Passage to read →
* * *

Coda File System

Re: coda server crashed and won't recover

From: Jan Harkes <jaharkes_at_cs.cmu.edu>
Date: Wed, 16 Aug 2000 12:00:12 -0400
On Tue, Aug 15, 2000 at 10:37:35PM -0400, Stephan Koledin wrote:
> While I had a read-only volume restored and mounted from a previous dump and
> directly after dumping some backup volumes to disk, my codasrv crashed and
> won't come back up. It seems to be looking for the restored volume, but
> can't find it, I assume because it was only temporarily restored from a
> file. The previously restored volume was given id 1000004, as you can see in
> the log below, where the server tries to startup and recover. 
> 
> Is there anyway to recover from this, or will I just need to rebuild the
> server again? 

Ok, first we'll see whether we can get the server running, then we can
remove the offending volumes.

> 16:22:46 Entering DCC(0x1000004)
> Magic wrong in Page i           
> 16:22:46 DCC: Bad Dir(0x1000004.6d.68e9) in rvm...Aborting
> 16:22:46 JE: directory vnode 0x1000004.6d.68e9: invalid entry ; 
> 16:22:46 JE: child vnode not allocated or uniqfiers dont match; cannot
> happen

Ok, this is the bad volume, create a file called /vice/vol/skipsalvage,
with the following content.

-8<--/vice/vol/skipsalvage------------------------------------------------
1
1000004
-8<-----------------------------------------------------------------------

This tells the server to not try and salvage/attach the volume during
startup. Then start the server and see if it crashes on anything else.

When the server is up and running, we have a nice list of volumes to
purge, but we can't really do this while the server is running. So we
have to shut the server down, and use another app to purge the volume
from RVM.

$ volutil shutdown
...wait for the server to shut down...
$ cat /vice/srv.conf
-rvm <logdevice> <datadevice> <datasize>
$ norton <logdevice> <datadevice> <datasize>
Loading rvm...
norton> delete volume 0x1000004
norton> quit
$ rm /vice/vol/skipsalvage
$

At this point we have a server which nicely garbage collects all memory
and data that used to be associated with the purged volumes during it's
startup.

> **** Here's some of the final SrvLog data from before the crash. Seems like
> my SrvLog has been much much busier than normal, but perhaps I just turned
> on more detailed logging somehow? You can spot the crash at the end of this
> segment pretty easily, but there don't seem to really be any clues as to
> what caused it since all the previous actions finished properly.

* * *

Page and screen pointing data
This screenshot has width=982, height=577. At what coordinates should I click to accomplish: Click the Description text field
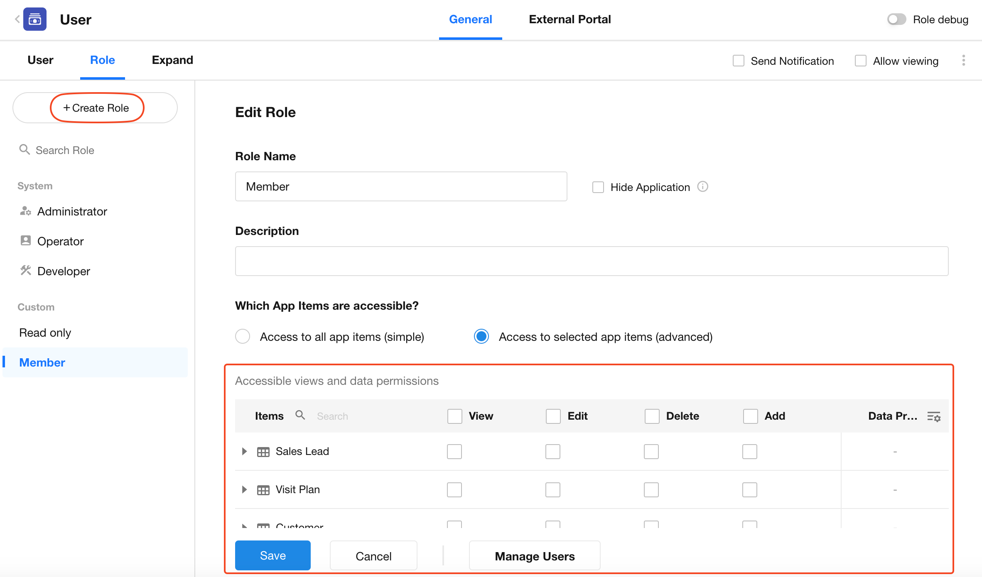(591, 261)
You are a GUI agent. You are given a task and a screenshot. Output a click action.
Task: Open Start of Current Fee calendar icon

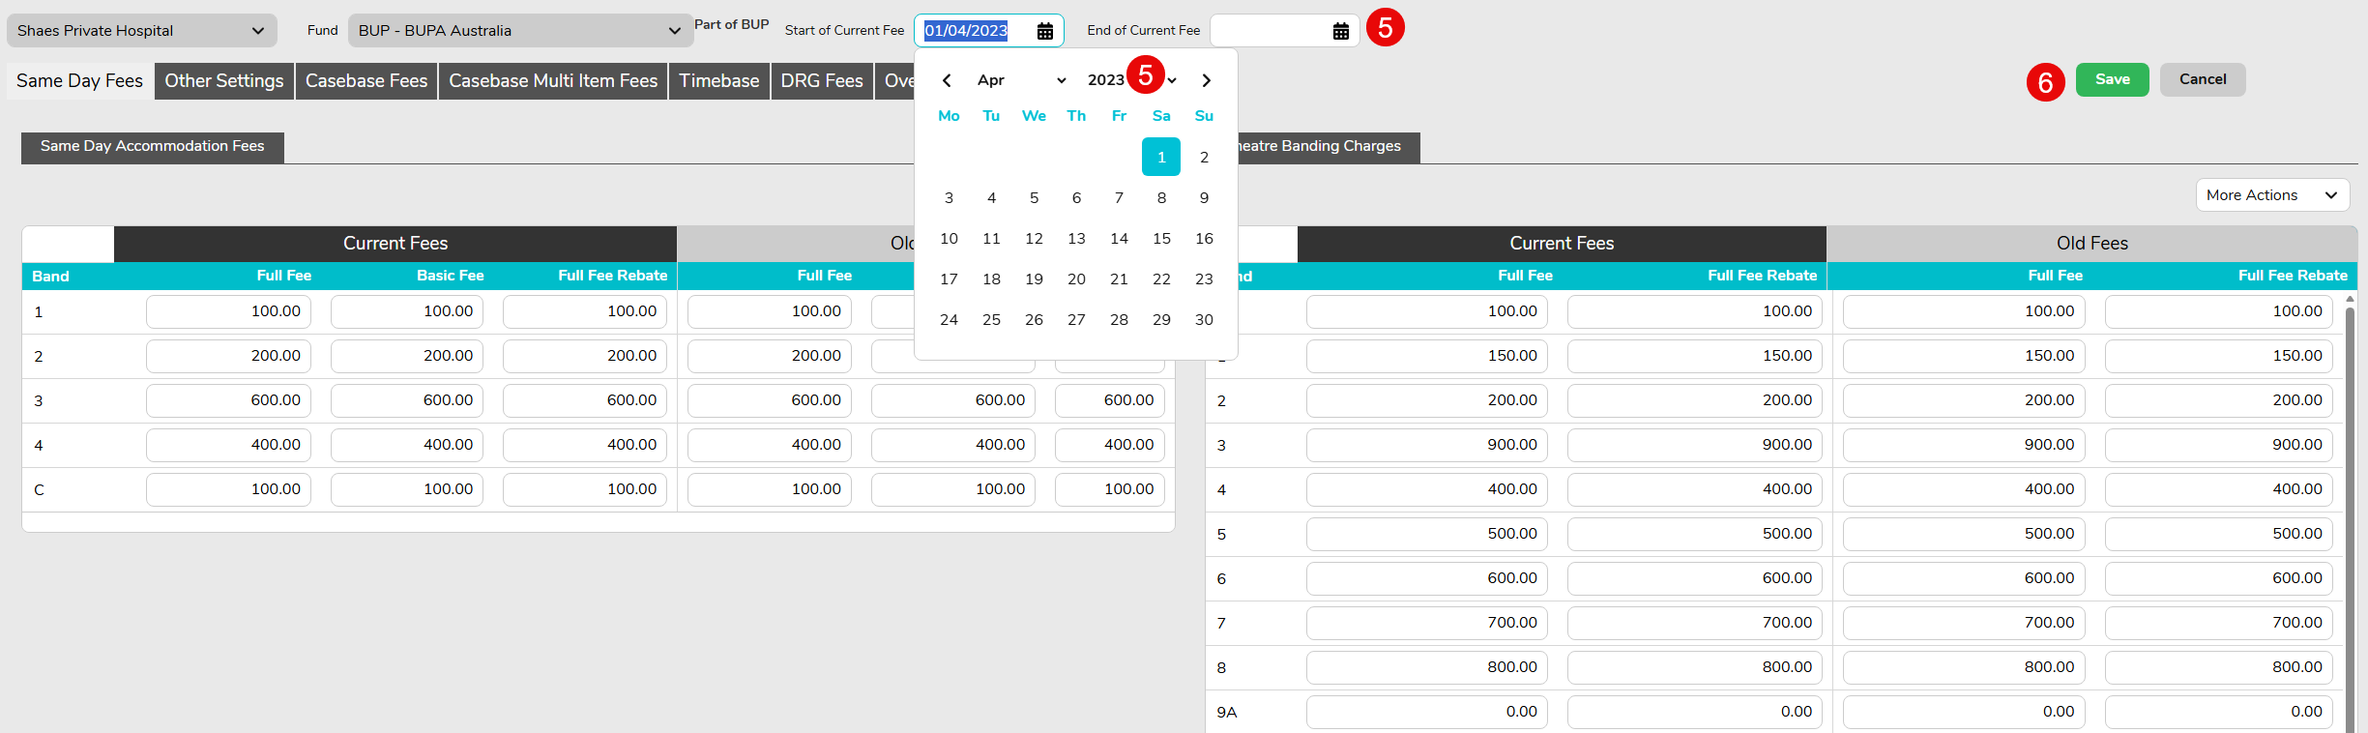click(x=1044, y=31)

* * *

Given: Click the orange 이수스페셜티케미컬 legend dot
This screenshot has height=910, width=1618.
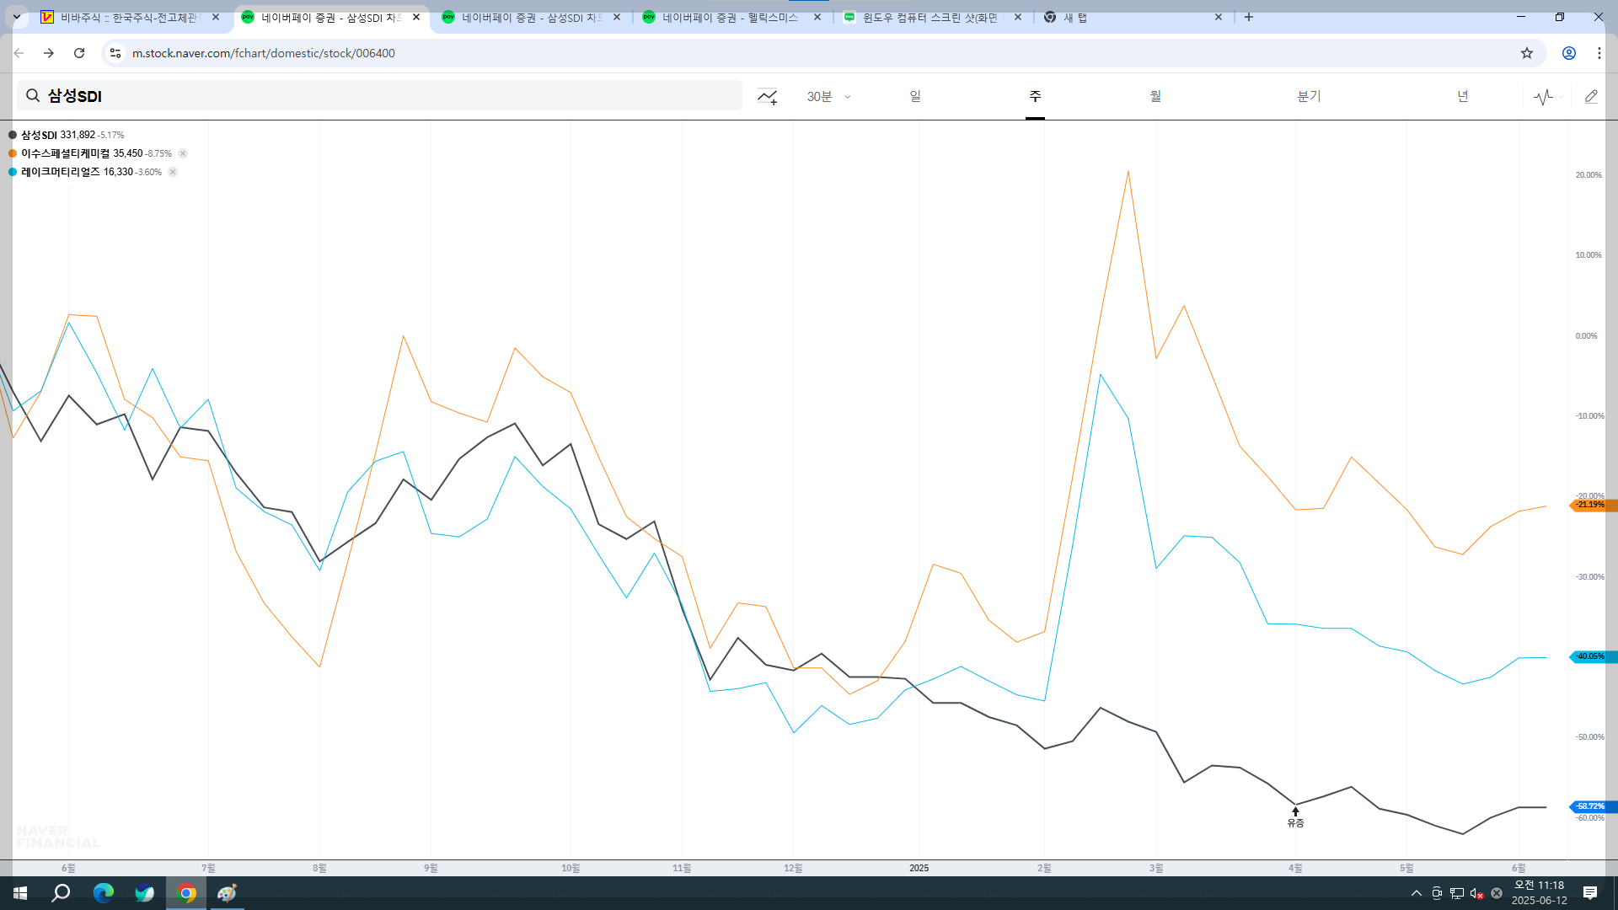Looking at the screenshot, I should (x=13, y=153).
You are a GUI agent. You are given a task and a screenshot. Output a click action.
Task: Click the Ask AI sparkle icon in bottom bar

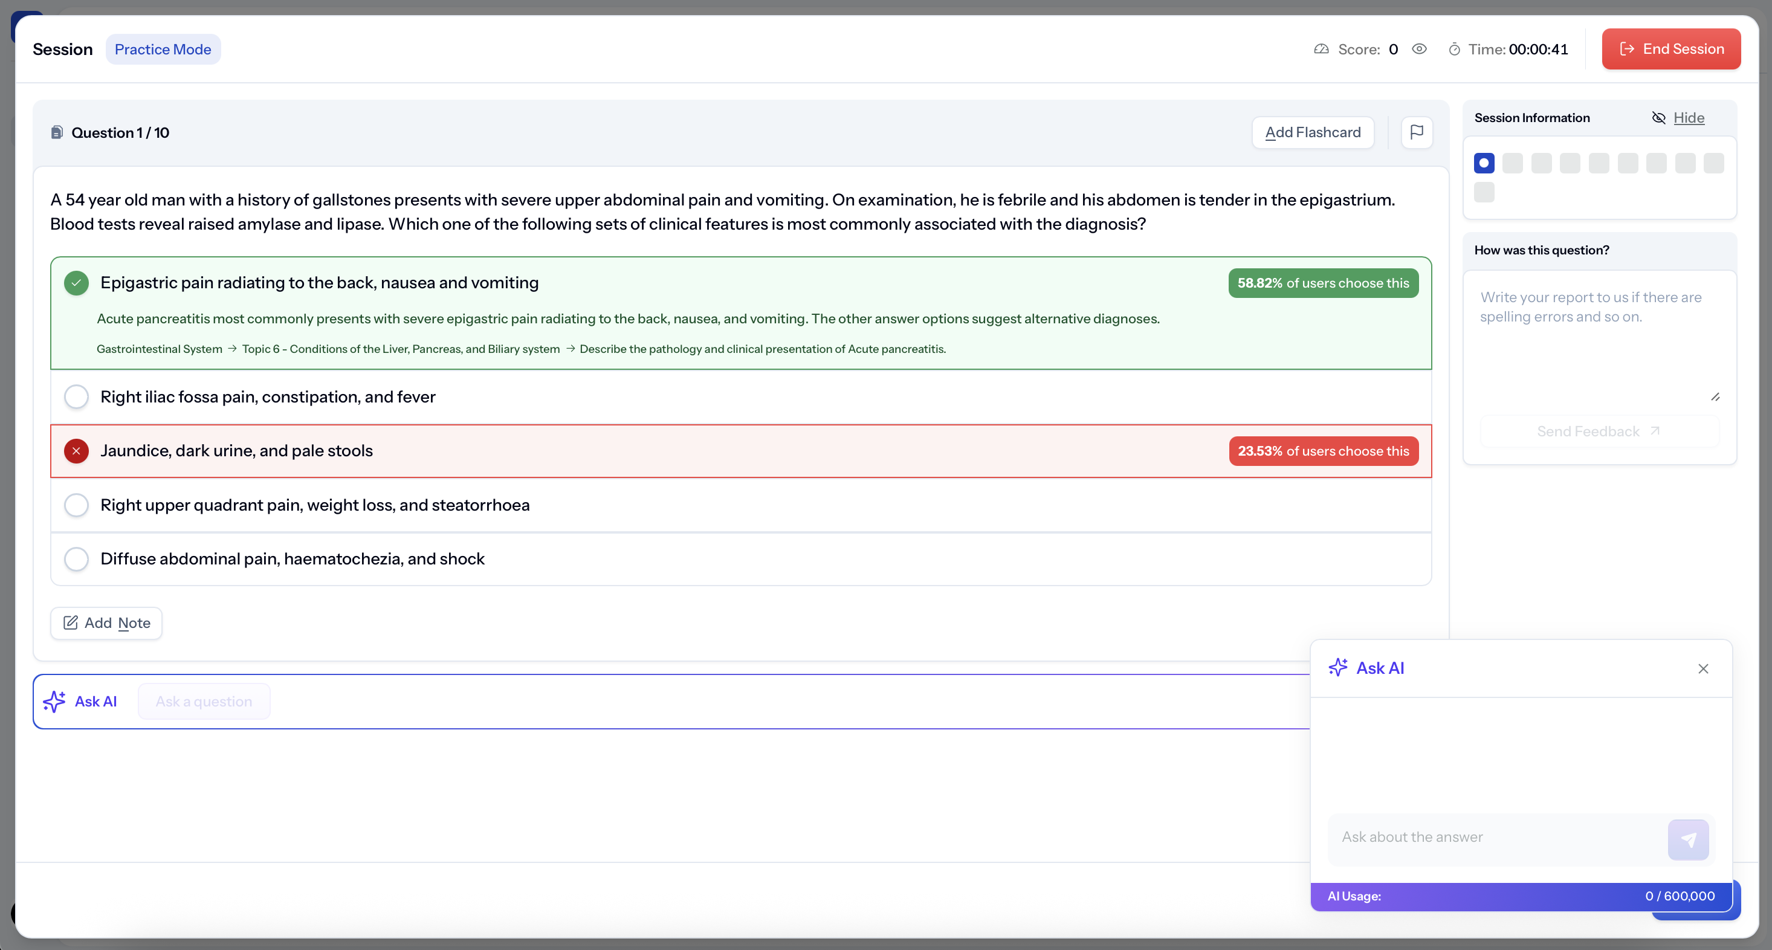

* * *

Challenge 1 →
Give every command entered at a $ shell prompt in the Coda server recovery reply.
Challenge 2 →
From the Coda server recovery reply, repeat the text between "This tells the" and "to shut down...", inclusive.
Challenge 3 →
Answer these from the Coda server recovery reply:
(a) What id was given to the previously restored volume?
(b) Which file must be created so the server skips salvaging that volume at startup?
(c) What command is typed at the norton prompt to remove the volume?

Exercise response 1 →
volutil shutdown
cat /vice/srv.conf
norton <logdevice> <datadevice> <datasize>
rm /vice/vol/skipsalvage

Exercise response 2 →
This tells the server to not try and salvage/attach the volume during
startup. Then start the server and see if it crashes on anything else.

When the server is up and running, we have a nice list of volumes to
purge, but we can't really do this while the server is running. So we
have to shut the server down, and use another app to purge the volume
from RVM.

$ volutil shutdown
...wait for the server to shut down...

Exercise response 3 →
(a) 1000004
(b) /vice/vol/skipsalvage
(c) delete volume 0x1000004